D. José Guerra Campos
El octavo día
Editorial Nacional, Torrelara, Madrid, 1973

El Evangelio, que es programa ya realizado en Jesús y María, nos muestra que la victoria sobre los límites, sobre el dolor y la muerte, presupone la victoria sobre el pecado. Sólo es posible si no estamos solos, abandonados a nuestras ideas o a las fuerzas naturales; si dentro y por encima de nosotros, de las pasiones fugaces, de la evolución ciega, triunfa un amor personal, creador e inmortal.

Este amor se nos ha revelado visiblemente en Jesucristo, Hijo de Dios, hecho hombre, peregrino con nosotros, camino y meta: camino, por su obediencia hasta la muerte, que nos libera de la falsa autosuficiencia del pecado y nos une con el Padre, y meta por su Resurrección.

María, madre de Jesús, es madre de Dios y es madre de los que se incorporan a Jesús: madre de la Iglesia. Esta categoría altísima no la aleja de nosotros; al contrario, gracias a ella somos hijos, incorporados a una comunidad de vida. La madre lo es sin dejar de ser hermana. Ha sido redimida, levantada por Dios desde nuestro nivel a una altura «por encima de todos los ángeles y de todos los hombres» (5). Y desde esa altura brilla como modelo imitable, al que nos podemos acercar, si no igualar. Así como es el prototipo de nuestro destino futuro (6), es también el prototipo de la actitud religiosa durante esta vida.

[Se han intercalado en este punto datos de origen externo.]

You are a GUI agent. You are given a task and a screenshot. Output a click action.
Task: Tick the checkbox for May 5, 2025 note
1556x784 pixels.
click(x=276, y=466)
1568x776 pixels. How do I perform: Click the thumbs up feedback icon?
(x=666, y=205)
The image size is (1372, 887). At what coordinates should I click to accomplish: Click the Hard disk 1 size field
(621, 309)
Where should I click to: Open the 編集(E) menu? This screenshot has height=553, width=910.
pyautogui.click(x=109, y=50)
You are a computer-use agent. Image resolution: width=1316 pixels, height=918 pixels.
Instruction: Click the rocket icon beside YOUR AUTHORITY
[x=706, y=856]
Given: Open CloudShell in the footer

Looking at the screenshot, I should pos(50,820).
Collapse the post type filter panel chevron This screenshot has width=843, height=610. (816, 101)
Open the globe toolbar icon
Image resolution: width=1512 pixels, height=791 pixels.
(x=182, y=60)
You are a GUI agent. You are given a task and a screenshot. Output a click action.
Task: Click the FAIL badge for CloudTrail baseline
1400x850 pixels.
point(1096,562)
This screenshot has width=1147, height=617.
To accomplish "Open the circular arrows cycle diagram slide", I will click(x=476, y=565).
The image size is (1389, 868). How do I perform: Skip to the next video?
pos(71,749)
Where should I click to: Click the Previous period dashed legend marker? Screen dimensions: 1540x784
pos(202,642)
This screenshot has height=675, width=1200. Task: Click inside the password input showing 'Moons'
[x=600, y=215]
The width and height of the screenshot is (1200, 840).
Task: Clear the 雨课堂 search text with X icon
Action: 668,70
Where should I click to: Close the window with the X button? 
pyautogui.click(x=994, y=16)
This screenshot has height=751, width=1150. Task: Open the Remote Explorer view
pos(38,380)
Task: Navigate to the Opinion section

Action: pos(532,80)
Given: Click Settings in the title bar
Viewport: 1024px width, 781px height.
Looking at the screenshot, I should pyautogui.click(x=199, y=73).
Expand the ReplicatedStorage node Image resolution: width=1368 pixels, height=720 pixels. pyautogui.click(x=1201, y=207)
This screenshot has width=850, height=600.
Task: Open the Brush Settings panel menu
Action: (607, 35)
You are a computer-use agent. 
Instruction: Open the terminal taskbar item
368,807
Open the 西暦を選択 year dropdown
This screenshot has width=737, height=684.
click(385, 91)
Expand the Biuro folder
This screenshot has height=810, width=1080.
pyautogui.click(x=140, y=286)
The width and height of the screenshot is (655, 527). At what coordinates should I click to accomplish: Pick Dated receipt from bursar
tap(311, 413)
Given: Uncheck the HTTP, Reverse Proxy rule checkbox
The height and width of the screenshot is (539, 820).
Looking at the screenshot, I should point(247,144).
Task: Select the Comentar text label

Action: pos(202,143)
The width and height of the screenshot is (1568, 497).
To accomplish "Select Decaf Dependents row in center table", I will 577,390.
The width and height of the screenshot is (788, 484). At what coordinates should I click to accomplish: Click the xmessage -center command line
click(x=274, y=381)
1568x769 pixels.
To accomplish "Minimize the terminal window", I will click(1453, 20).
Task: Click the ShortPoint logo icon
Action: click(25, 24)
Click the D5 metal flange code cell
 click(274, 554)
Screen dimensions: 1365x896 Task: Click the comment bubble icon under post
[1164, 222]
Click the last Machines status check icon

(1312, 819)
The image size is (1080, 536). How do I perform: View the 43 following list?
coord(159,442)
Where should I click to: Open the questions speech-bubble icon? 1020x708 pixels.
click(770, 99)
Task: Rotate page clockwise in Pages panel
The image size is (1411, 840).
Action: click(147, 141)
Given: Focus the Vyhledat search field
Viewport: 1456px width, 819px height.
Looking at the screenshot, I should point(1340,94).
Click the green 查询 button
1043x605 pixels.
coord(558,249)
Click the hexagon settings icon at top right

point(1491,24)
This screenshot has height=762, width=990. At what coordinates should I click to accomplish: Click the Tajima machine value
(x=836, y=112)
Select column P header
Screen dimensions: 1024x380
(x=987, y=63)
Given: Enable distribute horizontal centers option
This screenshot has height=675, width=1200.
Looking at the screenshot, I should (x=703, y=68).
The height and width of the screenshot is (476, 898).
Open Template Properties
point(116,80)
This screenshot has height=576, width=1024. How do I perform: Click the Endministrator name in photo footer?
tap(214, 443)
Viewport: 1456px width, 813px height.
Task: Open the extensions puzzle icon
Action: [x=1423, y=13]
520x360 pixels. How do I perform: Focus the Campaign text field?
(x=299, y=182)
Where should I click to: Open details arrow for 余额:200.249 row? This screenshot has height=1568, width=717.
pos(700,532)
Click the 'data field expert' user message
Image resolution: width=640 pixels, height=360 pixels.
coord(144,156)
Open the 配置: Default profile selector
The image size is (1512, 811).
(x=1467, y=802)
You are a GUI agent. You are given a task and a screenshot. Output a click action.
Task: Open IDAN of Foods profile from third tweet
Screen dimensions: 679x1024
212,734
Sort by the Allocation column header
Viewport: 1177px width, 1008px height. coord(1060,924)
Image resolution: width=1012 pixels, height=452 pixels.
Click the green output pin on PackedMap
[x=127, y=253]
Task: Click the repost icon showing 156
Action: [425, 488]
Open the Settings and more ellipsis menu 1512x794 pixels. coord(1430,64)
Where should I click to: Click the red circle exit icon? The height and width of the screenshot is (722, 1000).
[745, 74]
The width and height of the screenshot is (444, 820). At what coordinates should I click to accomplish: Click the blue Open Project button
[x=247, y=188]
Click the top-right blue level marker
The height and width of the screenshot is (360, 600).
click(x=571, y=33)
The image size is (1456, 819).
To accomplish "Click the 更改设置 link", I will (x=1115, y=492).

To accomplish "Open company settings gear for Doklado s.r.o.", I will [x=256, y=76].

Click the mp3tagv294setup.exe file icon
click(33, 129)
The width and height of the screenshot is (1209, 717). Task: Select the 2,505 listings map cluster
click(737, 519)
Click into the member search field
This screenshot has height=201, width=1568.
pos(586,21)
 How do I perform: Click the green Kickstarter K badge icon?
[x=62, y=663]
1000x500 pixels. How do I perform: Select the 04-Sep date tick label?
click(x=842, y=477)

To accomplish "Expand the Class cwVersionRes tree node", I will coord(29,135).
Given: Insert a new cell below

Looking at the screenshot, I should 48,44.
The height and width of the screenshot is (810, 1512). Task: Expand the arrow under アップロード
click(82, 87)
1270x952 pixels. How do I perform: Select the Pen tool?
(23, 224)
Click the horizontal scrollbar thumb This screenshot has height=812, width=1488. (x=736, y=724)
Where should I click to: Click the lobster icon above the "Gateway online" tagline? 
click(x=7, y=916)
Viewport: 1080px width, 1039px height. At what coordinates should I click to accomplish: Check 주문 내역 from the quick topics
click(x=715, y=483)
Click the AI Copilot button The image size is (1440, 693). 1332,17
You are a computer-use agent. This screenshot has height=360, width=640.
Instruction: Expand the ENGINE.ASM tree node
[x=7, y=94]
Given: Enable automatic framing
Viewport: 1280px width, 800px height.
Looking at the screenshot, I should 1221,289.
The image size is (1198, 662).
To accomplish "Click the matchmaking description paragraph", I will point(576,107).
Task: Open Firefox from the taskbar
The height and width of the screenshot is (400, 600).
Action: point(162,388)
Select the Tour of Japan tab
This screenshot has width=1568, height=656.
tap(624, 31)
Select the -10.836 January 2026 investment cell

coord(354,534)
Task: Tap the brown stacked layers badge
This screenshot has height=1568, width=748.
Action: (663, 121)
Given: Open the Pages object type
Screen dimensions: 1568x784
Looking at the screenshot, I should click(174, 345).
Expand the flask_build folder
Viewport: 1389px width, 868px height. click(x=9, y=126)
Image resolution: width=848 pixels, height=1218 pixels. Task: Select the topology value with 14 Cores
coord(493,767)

En ella vemos, en su forma más pura, cómo en la raíz de todo está la iniciativa y la elección de Dios, no nuestros méritos. Dios es quien la ha librado del pecado original haciéndola inmaculada desde el primer momento de su existencia. Dios es quien la ha llenado de gracia.

NOTAS:

(5) Y eso, «por ser madre de Dios» (LG., 66).

(6) María está «configurada con su Hijo resucitado en la anticipación del destino futuro de todos los justos» (Credo de Pablo VI).